• Prompt: Each line of the records that holds "cloud" should be shown in full.

Stored data:
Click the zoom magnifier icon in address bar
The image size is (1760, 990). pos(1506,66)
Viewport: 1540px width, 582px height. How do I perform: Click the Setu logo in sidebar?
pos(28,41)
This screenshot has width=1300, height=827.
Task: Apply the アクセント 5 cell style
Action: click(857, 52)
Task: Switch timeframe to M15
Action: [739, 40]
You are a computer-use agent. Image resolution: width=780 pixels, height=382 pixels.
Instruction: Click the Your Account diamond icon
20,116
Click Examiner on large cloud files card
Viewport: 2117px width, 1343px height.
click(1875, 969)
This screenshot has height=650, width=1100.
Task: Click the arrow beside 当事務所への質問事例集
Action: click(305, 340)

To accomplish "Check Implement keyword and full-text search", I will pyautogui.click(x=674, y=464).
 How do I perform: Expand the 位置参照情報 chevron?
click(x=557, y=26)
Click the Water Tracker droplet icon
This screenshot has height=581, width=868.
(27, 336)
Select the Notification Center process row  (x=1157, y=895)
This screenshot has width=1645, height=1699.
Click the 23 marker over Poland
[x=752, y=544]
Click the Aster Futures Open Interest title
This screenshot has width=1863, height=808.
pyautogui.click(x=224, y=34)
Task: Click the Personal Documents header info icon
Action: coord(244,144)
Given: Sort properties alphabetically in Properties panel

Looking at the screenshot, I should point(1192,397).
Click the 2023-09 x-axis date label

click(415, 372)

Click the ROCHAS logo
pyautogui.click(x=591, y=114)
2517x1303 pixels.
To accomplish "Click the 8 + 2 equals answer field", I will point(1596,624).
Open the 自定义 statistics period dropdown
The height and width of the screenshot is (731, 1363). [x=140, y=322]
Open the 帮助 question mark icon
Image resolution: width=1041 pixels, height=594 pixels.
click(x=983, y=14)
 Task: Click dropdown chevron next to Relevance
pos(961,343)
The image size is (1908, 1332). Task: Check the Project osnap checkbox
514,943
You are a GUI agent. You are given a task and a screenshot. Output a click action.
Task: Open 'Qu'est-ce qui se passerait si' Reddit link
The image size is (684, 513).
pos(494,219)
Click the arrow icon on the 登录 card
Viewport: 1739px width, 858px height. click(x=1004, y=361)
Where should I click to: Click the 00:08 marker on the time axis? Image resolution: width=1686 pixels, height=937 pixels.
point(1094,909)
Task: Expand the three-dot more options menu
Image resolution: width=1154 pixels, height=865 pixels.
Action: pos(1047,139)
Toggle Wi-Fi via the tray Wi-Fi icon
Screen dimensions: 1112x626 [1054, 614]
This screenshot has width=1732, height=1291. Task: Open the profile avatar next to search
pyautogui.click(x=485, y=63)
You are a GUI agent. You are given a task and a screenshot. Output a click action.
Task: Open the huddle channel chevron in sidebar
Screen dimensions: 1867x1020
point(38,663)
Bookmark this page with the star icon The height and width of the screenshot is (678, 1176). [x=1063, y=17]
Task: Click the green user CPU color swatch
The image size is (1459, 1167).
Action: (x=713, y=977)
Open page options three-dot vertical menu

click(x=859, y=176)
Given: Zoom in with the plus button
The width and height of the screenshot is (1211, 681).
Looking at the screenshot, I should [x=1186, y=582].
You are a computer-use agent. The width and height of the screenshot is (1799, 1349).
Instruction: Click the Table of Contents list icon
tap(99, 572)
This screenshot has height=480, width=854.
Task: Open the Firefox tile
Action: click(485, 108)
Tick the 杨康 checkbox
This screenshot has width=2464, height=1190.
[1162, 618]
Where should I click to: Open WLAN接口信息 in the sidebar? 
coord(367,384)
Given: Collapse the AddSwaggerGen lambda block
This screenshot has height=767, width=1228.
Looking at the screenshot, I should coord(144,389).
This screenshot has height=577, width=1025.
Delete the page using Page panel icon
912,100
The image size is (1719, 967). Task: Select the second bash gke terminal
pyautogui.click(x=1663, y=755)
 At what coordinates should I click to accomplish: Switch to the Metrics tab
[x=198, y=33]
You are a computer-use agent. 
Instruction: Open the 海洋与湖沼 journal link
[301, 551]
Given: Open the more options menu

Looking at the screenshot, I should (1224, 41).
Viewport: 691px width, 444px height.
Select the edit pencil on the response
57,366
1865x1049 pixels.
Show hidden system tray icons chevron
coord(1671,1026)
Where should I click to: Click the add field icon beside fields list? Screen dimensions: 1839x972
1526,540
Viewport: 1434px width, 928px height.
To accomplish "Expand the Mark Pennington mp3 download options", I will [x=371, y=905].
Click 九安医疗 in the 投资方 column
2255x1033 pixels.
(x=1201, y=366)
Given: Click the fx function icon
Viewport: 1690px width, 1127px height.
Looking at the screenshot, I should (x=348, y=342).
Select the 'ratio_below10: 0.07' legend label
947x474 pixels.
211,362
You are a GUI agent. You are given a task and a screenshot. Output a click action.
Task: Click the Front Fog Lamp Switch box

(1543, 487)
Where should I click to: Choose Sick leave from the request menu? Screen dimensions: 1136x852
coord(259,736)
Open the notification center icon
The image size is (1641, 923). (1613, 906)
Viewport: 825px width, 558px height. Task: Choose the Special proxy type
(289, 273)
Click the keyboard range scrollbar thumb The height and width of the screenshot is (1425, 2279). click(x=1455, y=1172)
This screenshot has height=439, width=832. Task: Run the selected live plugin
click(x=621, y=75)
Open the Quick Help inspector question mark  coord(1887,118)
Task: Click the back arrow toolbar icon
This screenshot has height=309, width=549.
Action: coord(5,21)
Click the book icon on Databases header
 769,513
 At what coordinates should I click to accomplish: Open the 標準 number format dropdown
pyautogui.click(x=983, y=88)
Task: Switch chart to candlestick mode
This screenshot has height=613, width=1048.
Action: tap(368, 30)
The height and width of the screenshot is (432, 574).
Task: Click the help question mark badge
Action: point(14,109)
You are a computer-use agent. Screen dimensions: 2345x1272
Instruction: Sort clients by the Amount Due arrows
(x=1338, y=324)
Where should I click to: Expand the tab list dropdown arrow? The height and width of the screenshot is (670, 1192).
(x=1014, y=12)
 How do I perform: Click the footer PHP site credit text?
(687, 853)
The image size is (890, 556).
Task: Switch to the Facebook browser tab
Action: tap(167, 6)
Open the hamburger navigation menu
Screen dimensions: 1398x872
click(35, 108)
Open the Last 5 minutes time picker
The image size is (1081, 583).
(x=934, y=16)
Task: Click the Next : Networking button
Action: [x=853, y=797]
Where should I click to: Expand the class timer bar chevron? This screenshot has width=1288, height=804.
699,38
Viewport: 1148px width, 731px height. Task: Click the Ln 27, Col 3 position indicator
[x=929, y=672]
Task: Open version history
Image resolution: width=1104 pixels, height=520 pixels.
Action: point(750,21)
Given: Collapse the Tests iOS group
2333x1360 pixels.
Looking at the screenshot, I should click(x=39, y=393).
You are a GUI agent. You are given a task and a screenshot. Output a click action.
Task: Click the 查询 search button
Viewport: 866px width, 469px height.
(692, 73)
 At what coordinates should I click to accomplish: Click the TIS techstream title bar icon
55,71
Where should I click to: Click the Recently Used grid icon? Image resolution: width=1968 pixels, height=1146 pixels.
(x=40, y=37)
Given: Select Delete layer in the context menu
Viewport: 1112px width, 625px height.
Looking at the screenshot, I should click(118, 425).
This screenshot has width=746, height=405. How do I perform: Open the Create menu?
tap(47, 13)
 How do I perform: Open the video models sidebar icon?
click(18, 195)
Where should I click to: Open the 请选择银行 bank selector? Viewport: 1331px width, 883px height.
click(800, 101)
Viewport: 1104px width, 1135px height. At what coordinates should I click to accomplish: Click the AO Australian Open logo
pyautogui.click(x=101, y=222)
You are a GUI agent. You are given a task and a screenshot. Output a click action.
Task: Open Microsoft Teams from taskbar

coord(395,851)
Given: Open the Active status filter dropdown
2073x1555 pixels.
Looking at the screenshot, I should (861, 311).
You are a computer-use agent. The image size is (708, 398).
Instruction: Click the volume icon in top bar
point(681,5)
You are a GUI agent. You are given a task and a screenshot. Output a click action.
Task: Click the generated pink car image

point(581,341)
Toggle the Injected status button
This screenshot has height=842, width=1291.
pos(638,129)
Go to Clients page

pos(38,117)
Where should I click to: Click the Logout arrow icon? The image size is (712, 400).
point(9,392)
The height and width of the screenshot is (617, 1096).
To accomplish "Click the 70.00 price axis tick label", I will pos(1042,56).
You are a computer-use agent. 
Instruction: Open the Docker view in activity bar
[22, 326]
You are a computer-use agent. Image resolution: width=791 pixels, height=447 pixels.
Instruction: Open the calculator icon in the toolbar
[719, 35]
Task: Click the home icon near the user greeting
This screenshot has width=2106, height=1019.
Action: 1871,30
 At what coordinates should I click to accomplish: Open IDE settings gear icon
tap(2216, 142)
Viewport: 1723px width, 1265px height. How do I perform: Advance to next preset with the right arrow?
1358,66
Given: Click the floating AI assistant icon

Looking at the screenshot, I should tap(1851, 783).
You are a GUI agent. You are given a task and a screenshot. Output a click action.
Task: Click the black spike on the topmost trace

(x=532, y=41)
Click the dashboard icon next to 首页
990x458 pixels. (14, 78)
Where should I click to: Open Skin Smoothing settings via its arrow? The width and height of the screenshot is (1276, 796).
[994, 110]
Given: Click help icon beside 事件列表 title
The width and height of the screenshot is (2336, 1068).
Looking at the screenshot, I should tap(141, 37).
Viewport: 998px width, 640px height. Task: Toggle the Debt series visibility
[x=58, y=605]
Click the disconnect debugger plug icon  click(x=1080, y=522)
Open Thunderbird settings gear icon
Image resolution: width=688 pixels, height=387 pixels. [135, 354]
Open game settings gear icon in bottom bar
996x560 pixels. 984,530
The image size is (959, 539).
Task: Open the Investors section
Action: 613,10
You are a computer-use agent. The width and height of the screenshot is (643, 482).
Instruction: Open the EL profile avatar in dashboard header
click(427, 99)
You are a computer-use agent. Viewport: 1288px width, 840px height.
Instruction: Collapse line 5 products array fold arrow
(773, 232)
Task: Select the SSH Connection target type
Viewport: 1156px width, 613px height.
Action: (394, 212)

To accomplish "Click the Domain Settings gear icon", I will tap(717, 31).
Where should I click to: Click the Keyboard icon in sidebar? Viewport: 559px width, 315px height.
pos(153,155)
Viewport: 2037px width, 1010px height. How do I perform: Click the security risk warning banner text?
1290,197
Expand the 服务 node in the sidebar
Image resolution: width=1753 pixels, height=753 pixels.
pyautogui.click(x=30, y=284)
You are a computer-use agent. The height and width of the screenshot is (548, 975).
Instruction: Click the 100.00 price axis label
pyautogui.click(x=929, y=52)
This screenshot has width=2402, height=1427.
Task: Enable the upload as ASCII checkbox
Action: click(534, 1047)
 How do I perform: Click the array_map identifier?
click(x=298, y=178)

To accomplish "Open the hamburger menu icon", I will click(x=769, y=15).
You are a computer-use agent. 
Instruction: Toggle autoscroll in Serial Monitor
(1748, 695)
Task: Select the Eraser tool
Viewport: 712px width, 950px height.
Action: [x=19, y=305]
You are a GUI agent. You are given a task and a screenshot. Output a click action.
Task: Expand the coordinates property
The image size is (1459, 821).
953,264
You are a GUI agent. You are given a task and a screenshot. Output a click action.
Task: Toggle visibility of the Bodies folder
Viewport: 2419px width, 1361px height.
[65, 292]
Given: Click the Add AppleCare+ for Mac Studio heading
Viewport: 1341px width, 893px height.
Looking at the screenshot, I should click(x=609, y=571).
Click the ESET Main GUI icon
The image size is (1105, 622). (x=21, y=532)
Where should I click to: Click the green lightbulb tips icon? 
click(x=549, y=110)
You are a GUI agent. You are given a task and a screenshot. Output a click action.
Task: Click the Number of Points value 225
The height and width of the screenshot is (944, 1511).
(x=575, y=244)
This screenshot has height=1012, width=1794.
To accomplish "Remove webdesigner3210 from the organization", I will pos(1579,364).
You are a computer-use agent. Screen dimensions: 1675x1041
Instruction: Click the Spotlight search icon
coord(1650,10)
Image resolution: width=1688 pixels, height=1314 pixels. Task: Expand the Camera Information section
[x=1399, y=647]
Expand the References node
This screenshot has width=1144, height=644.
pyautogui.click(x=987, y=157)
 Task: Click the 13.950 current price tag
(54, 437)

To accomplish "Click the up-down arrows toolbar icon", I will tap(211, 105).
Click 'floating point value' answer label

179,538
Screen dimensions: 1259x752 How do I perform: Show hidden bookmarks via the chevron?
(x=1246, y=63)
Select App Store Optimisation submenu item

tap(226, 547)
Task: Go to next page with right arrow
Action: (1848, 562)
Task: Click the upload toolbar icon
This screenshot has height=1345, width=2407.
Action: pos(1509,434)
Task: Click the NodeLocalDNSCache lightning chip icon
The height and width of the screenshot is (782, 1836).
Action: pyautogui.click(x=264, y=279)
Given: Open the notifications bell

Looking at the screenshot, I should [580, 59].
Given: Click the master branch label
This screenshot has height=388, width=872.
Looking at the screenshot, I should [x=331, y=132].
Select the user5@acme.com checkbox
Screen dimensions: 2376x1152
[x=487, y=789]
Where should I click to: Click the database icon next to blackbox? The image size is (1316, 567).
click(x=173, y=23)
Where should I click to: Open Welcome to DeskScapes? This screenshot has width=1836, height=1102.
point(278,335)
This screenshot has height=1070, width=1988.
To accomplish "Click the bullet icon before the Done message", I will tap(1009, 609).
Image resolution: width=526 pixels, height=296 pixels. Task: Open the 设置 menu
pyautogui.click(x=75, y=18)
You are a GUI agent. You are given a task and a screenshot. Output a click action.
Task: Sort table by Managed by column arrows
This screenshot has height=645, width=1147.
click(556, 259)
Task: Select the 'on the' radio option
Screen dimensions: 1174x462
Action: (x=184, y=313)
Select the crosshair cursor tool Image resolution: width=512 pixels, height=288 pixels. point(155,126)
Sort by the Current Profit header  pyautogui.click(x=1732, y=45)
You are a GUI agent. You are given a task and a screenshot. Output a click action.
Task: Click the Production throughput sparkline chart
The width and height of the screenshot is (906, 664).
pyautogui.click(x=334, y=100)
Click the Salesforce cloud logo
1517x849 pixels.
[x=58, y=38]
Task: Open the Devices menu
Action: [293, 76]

• The completed task:
Click Examiner on large cloud files card
Click the Salesforce cloud logo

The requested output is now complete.